이 문제는 특히 최근 closed model과 open model 비교에서 중요하다. raw image quality만 보면 open model도 빠르게 따라오고 있다. 그러나 multi-turn editing, long-form instruction adherence, domain-specific structured image, reasoning-augmented generation에서는 gap이 남아 있다. 논문은 이 gap이 architecture 하나보다 data curation, post-training, long context, tool use, verification loop에서 생긴다고 본다.

2. Core Idea

2-1. Main contribution

이 논문의 핵심 기여는 새로운 loss나 architecture가 아니라 capability-centered taxonomy와 roadmap이다.

구체적으로는 네 가지로 정리할 수 있다.

5-level taxonomy 제안
- Atomic Generation에서 World-Modeling Generation까지 visual generation의 진화를 capability level로 정리한다.
- 각 level은 대표 model family, characteristic, failure mode를 갖는다.
technical driver 정리
- GAN, diffusion, flow matching, autoregressive generation, hybrid AR plus diffusion/flow를 하나의 generative paradigm map 안에서 정리한다.
- U-Net에서 DiT, MM-DiT, AR backbone, SSM, MoE backbone으로 이동하는 architecture trend를 설명한다.
- condition module, multimodal fusion, tokenizer, representation space를 separate component로 본다.
training and inference recipe 정리
- pre-training, continued training, SFT, RL, reward modeling, synthetic annotation, data curation, distillation, sampling acceleration을 한 pipeline으로 묶는다.
- 특히 VLM relabeling, structured caption, defect-aware filtering, active curation이 visual generator quality에 미치는 의미를 강조한다.
evaluation frame 제안
- benchmark review만으로는 부족하고, in-the-wild stress test와 expert-constrained case study가 필요하다고 주장한다.
- jigsaw reconstruction, metro-map topology, coordinate map, physical causality, multi-turn editing, image-text reasoning 같은 failure probe를 제안한다.

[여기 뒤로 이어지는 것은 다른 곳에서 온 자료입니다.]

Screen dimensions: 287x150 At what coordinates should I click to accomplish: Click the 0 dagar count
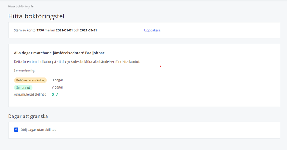point(57,80)
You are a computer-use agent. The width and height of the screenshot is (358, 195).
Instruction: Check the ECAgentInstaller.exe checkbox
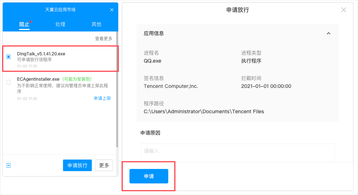(9, 82)

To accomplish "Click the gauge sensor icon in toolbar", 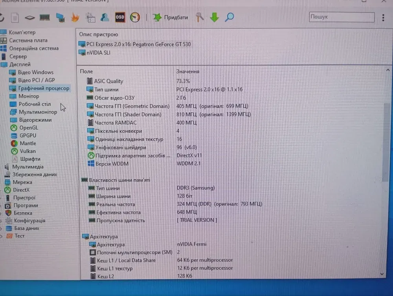I will coord(135,17).
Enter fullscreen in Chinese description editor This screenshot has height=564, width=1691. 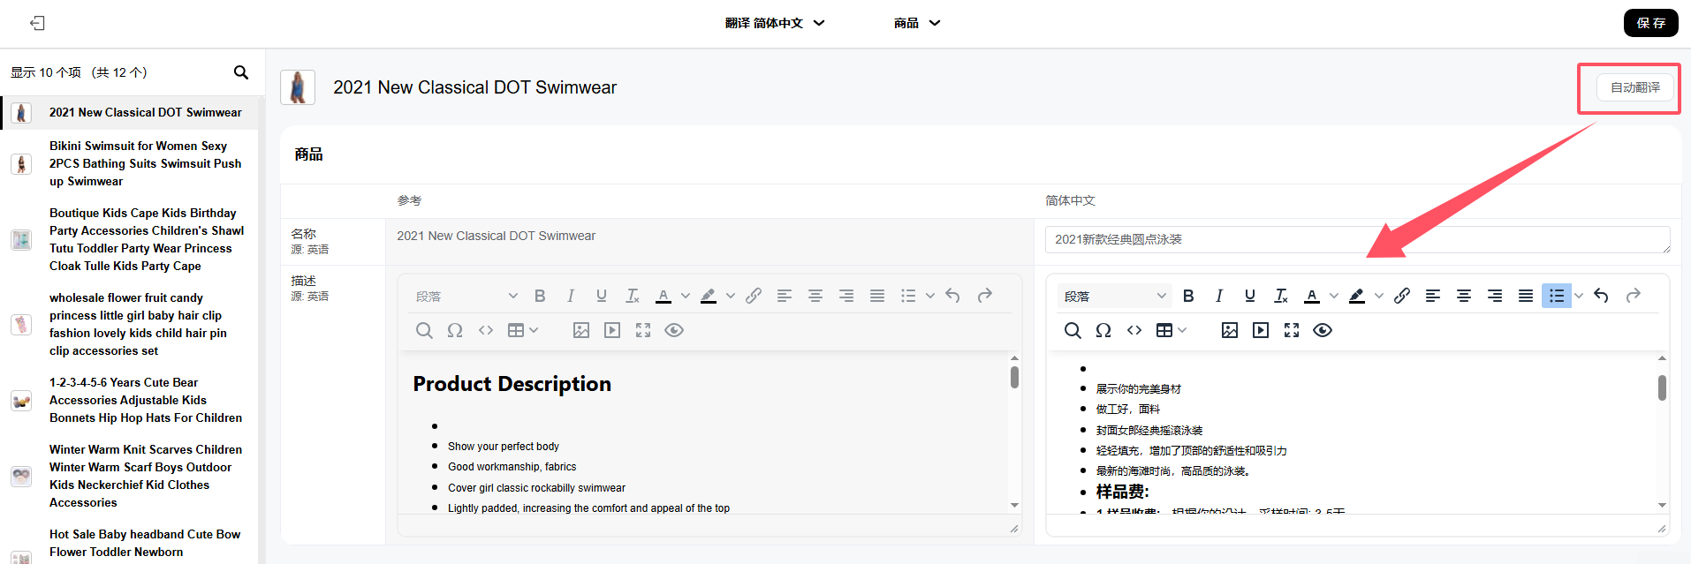[1292, 330]
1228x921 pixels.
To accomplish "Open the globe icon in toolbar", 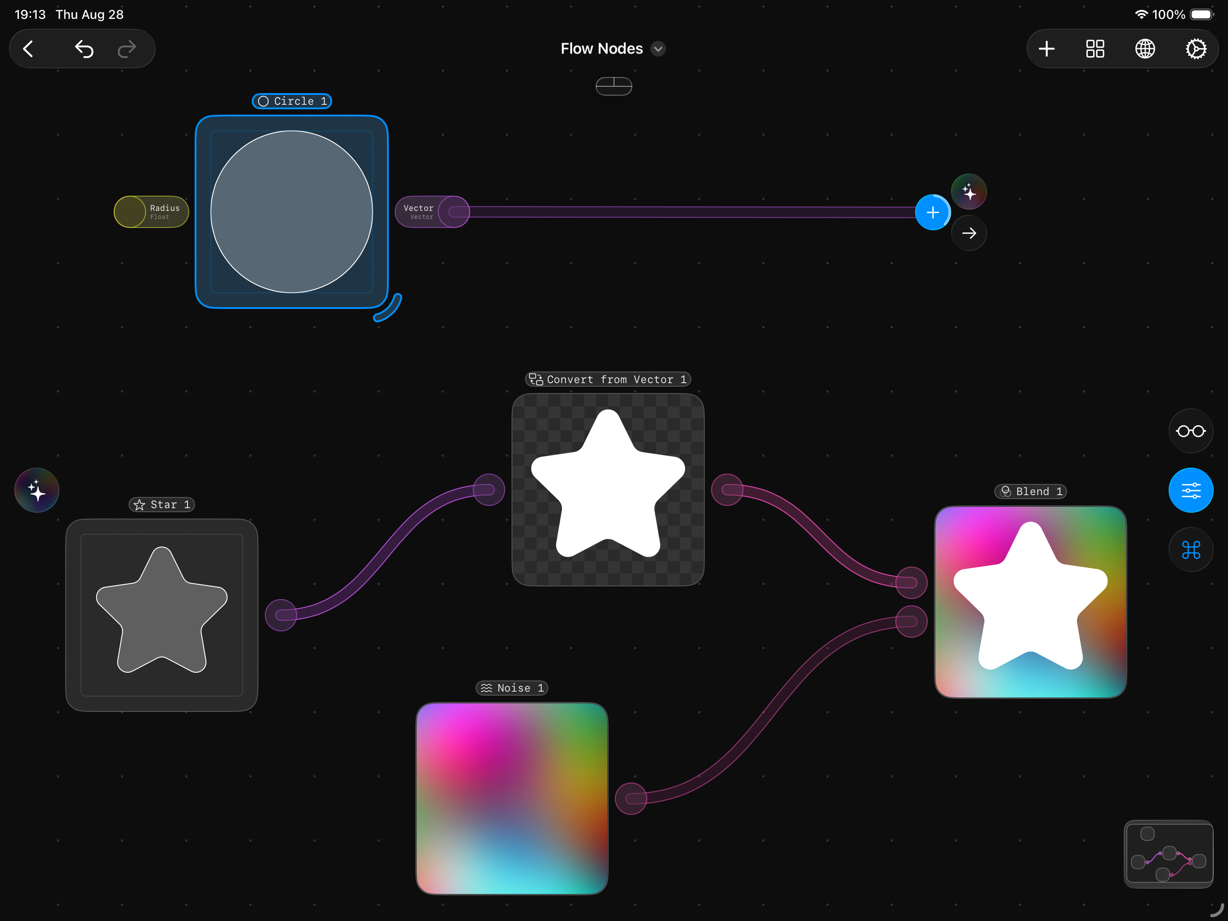I will (1145, 49).

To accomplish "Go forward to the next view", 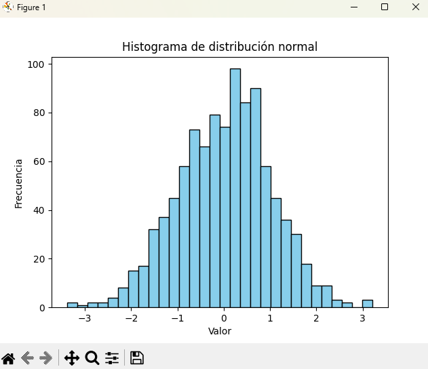I will [x=46, y=357].
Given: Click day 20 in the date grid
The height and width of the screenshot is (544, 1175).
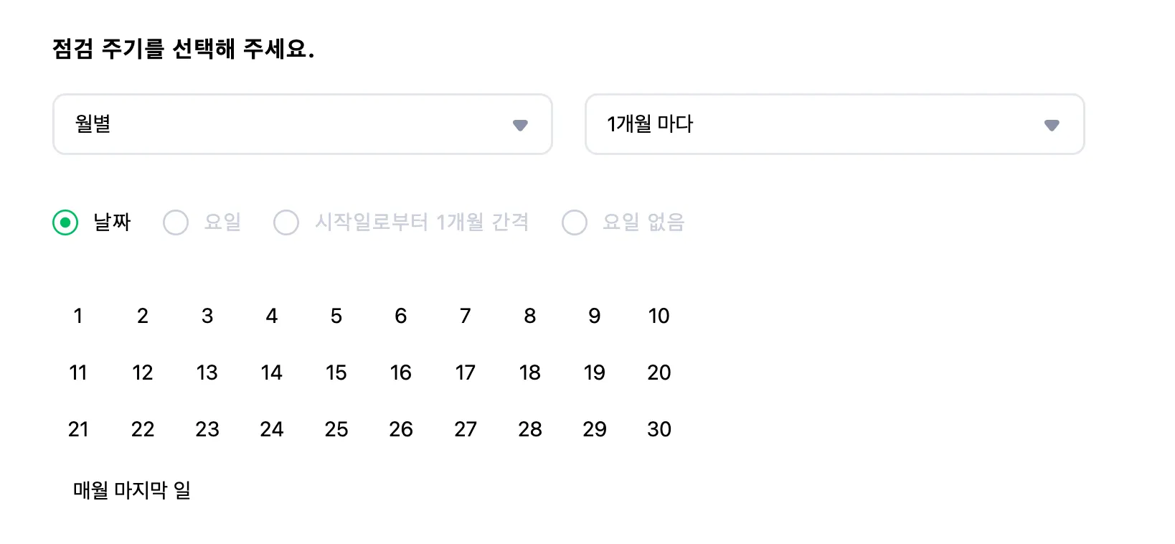Looking at the screenshot, I should (x=659, y=372).
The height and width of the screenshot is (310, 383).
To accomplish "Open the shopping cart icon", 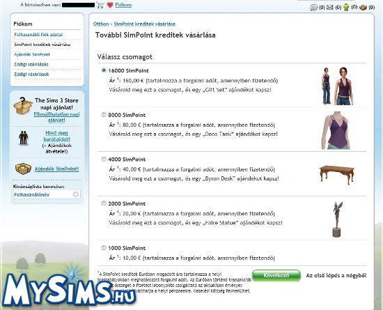I will click(x=100, y=5).
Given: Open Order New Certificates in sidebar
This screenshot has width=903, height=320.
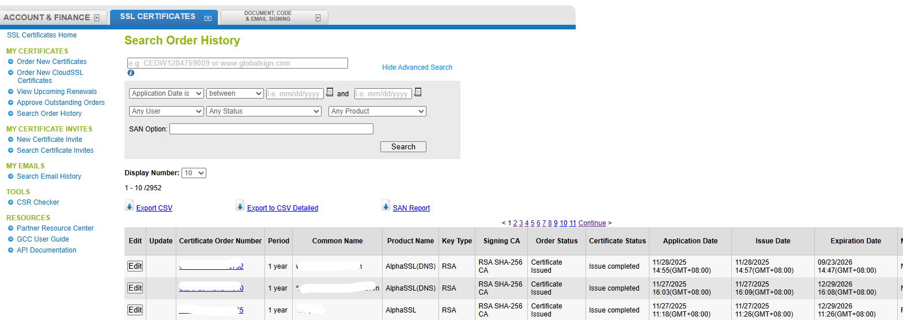Looking at the screenshot, I should point(52,62).
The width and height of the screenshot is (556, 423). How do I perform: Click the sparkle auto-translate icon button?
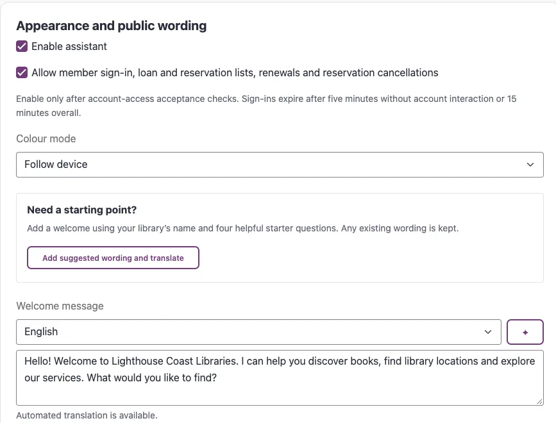pyautogui.click(x=525, y=332)
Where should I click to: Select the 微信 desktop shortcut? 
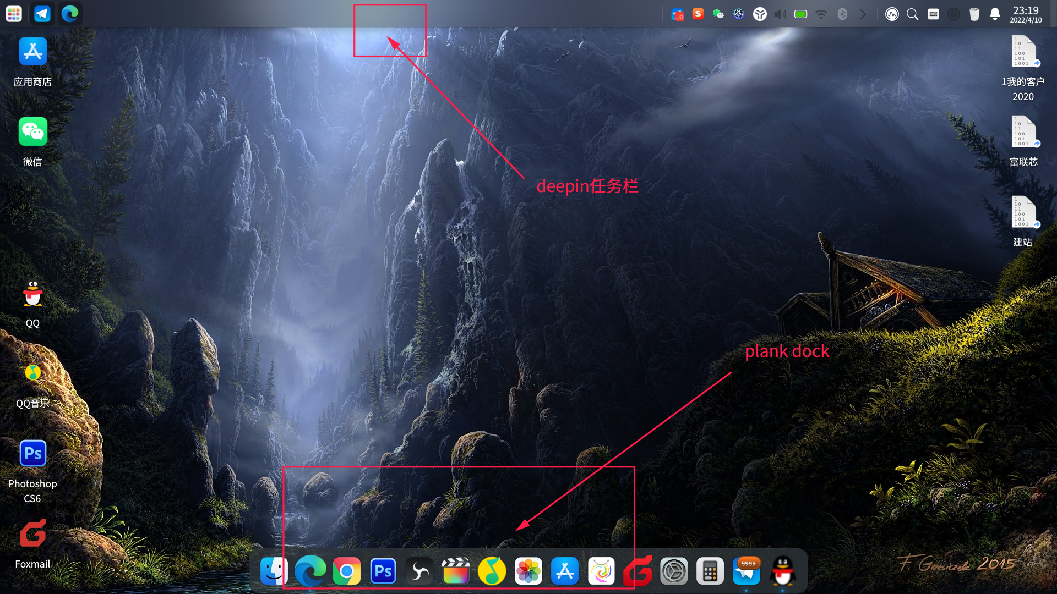[32, 132]
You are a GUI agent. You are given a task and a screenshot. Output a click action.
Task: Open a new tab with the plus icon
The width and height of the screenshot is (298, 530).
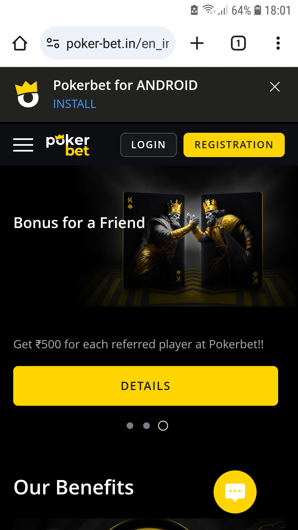click(197, 43)
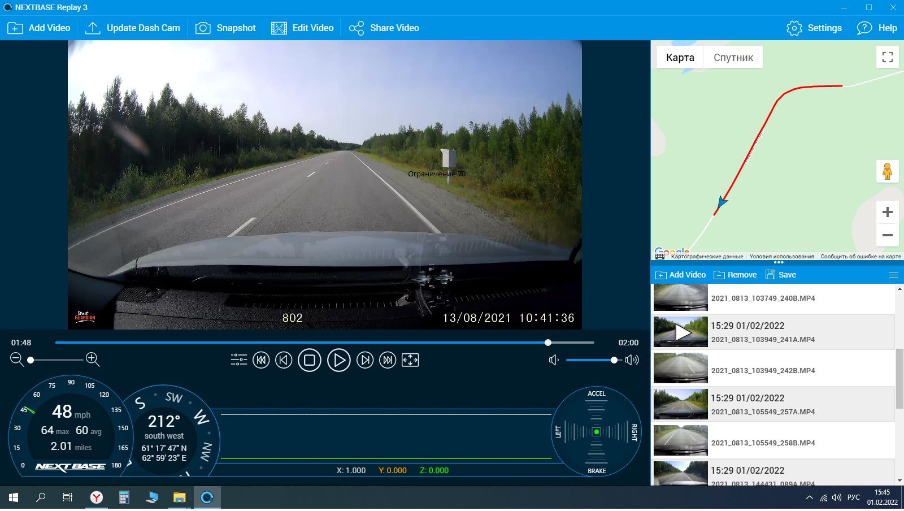Skip to next video file
The height and width of the screenshot is (511, 904).
coord(388,360)
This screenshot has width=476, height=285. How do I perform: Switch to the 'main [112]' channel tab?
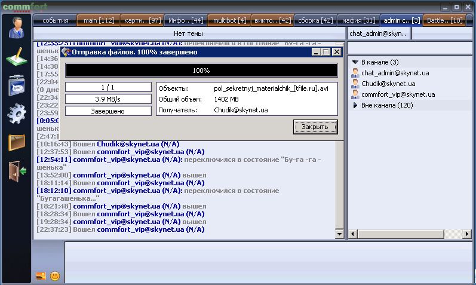[98, 20]
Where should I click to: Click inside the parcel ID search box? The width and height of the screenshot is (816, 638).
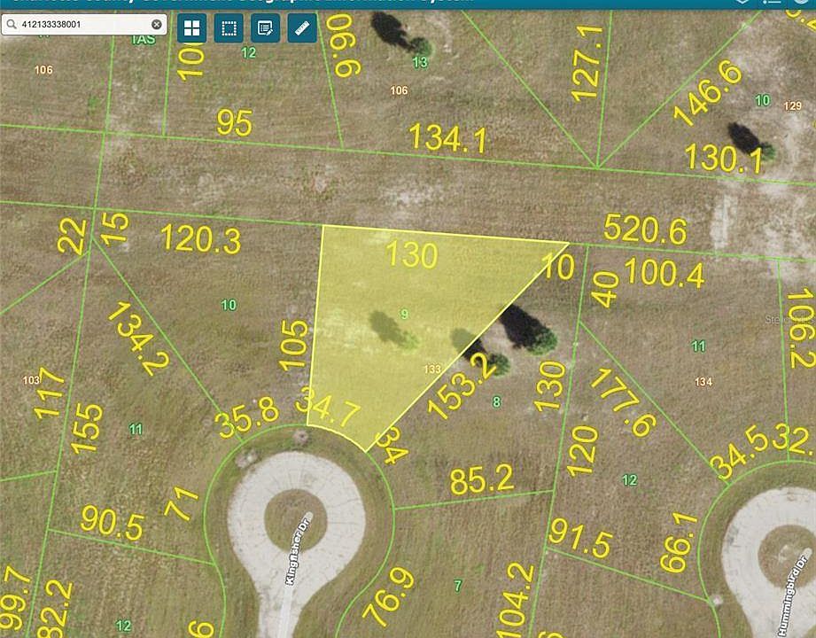tap(84, 25)
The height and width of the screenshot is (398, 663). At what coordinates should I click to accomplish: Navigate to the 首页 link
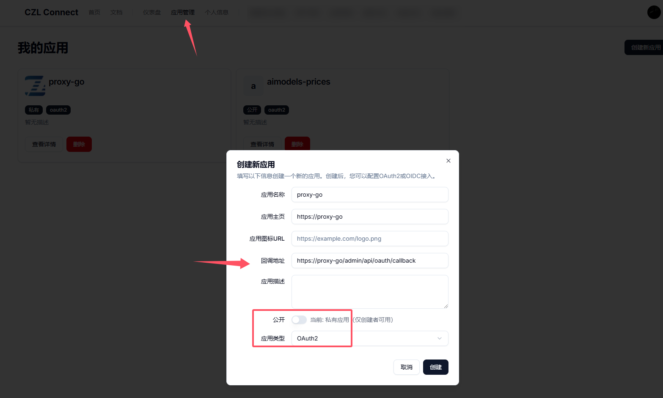coord(94,12)
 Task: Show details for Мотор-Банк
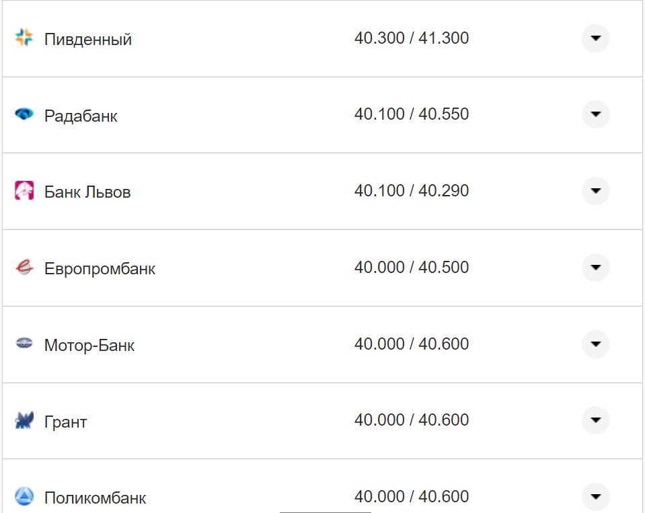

이 논문에서 가장 중요한 메시지는 다음과 같다.

visual generation의 다음 병목은 rendering fidelity가 아니라, generated visual output이 구조적이고 동적인 world constraint를 얼마나 지키는가다.

2-2. Design intuition

이 논문의 설계 직관은 L1에서 L5로 갈수록 generation이 점점 더 “행동”에 가까워진다는 데 있다.

L1에서는 모델이 prompt를 받아 한 번에 image를 만든다. 이때 핵심은 distribution matching이다. 보기 좋고 그럴듯하면 어느 정도 충분하다. 하지만 L2로 가면 depth, sketch, pose, reference identity 같은 condition을 받아야 하므로 controllability가 중요해진다. L3에서는 context와 history가 들어오므로 memory와 consistency가 중요해진다. L4에서는 generation이 agent loop 안의 action이 된다. 즉 모델은 만들고, 보고, 평가하고, 다시 고쳐야 한다. L5에서는 모델이 visual output을 넘어 world transition 자체를 simulate해야 한다.

이 흐름을 간단히 쓰면 다음과 같다.

\[\text{rendering} \to \text{controlled rendering} \to \text{contextual editing} \to \text{closed-loop generation} \to \text{world simulation}\]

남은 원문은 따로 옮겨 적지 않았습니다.